• [Trecho do documento]
# # # #
Amazônia: quem paga a conta da privatização dos rios e hidrovias?
Setor de transporte de cargas e passageiros reconhece possíveis melhorias, mas cobra poder público.

Wilson Nogueira, especial para o BNC Amazonas
Publicado em: 19/05/2024 às 22:00 | Atualizado em: 20/05/2024 às 04:57
A privatização dos rios brasileiros, impulsionada pela criação da Secretaria Nacional de Hidrovias e Navegação, acontecida em abril deste ano, gerou polêmica entre os usuários dos rios amazônicos.
A principal pergunta ainda sem resposta é:
Quem vai pagar a conta do investimento das futuras concessionarias?
A secretaria, vinculada ao Ministério dos Portos e Aeroportos, tem como desafio apressar as outorgas hidroviárias de concessão à iniciativa privada dos rios Madeira e Tapajós e hidrovias Amazonas/Norte, Araguaia-Tocantins, do rio Paraguai e Brasil-Uruguai.
O presidente do conselho de administração da Empresa de Transporte Rodoviário e Fluvial Bertolini, Irani Bertolini, reconhece que a medida tende a trazer mais investimentos em controle e melhorias nas condições de navegabilidade.
Também vai, segundo ele, aumentar a segurança em geral, tanto da embarcação quanto de tripulantes e usuários.
# # # #
• [Tarefas solicitadas]
1 – Reescreva de forma mais curta o parágrafo da reportagem sobre a privatização dos rios que começa com "A secretaria, vinculada ao Ministério", mantendo suas informações principais.
2 – Dê sequência à reportagem sobre a privatização dos rios, escrevendo o que vem depois da última frase apresentada.

• [Informações fornecidas]
# # # #
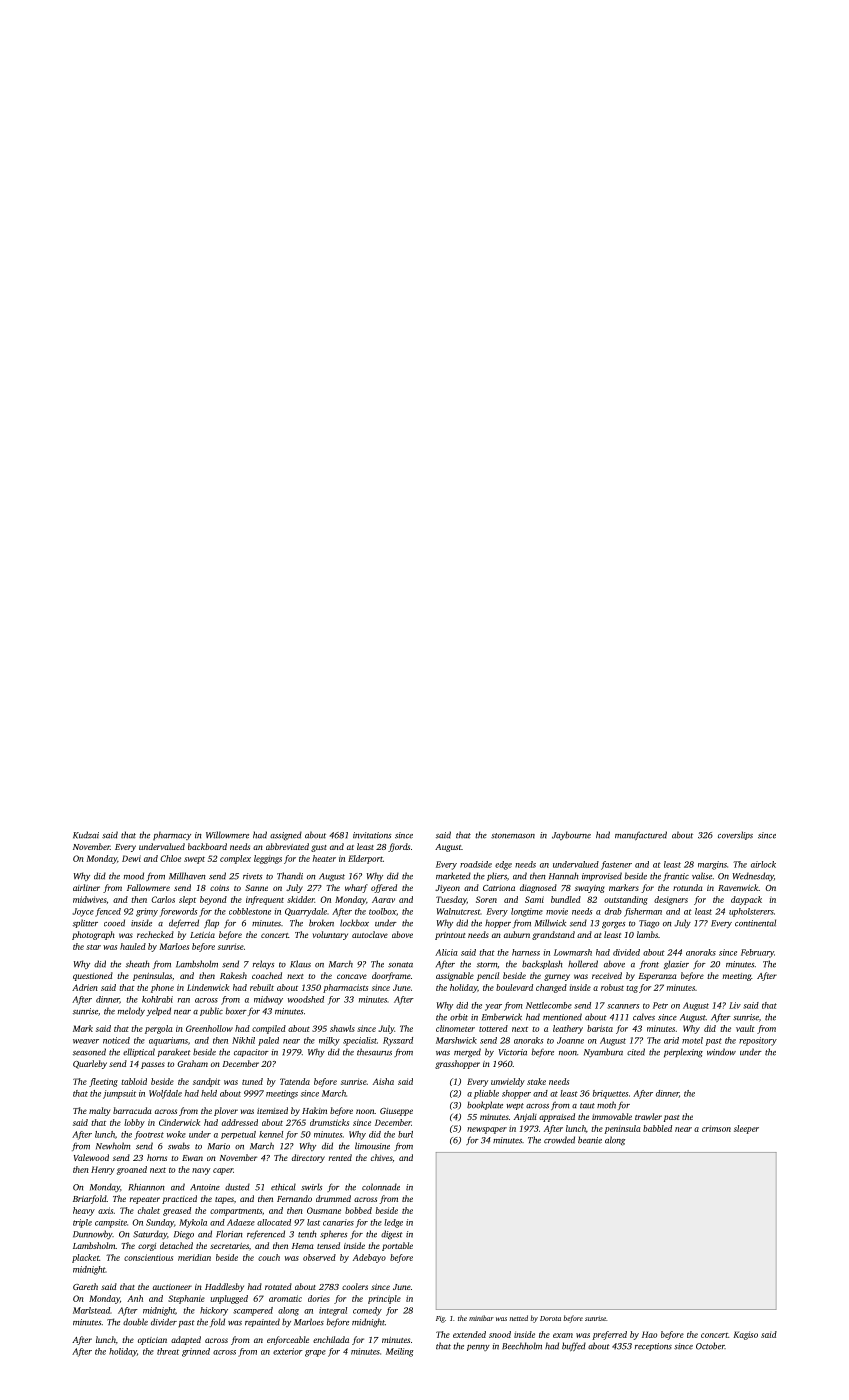 Image resolution: width=849 pixels, height=1400 pixels. I want to click on coolers, so click(355, 1286).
# # # #
• [Conjunto de respostas]
1 – Ligada ao Ministério dos Portos e Aeroportos, a secretaria deve acelerar a concessão à iniciativa privada dos rios Madeira e Tapajós e das hidrovias Amazonas/Norte, Araguaia-Tocantins, do rio Paraguai e Brasil-Uruguai.

2 –
“Isso deve ser consequência de programas de dragagem regulares, sinalização das vias e o incremento de segurança policial”, disse.
No entanto, adverte Bertolini:
“Essas medidas devem ser papel do Estado, porque a privatização das hidrovias com pagamento de pedágios para as embarcações traria transtornos e aumento de custos”.
Quem pagaria, na opinião do empresário, seriam os produtores rurais que escoam a sua produção pelo arco norte e a já empobrecida população da Amazonia.
“Quase tudo que é consumido por aqui chega pelos rios”.
Por fim, ele é taxativo quanto à melhoria das hidrovias amazônicas:
“Precisamos do investimento do Estado brasileiro na Amazônia e não da cobrança de mais taxas que dificultarão ainda mais o desenvolvimento local”.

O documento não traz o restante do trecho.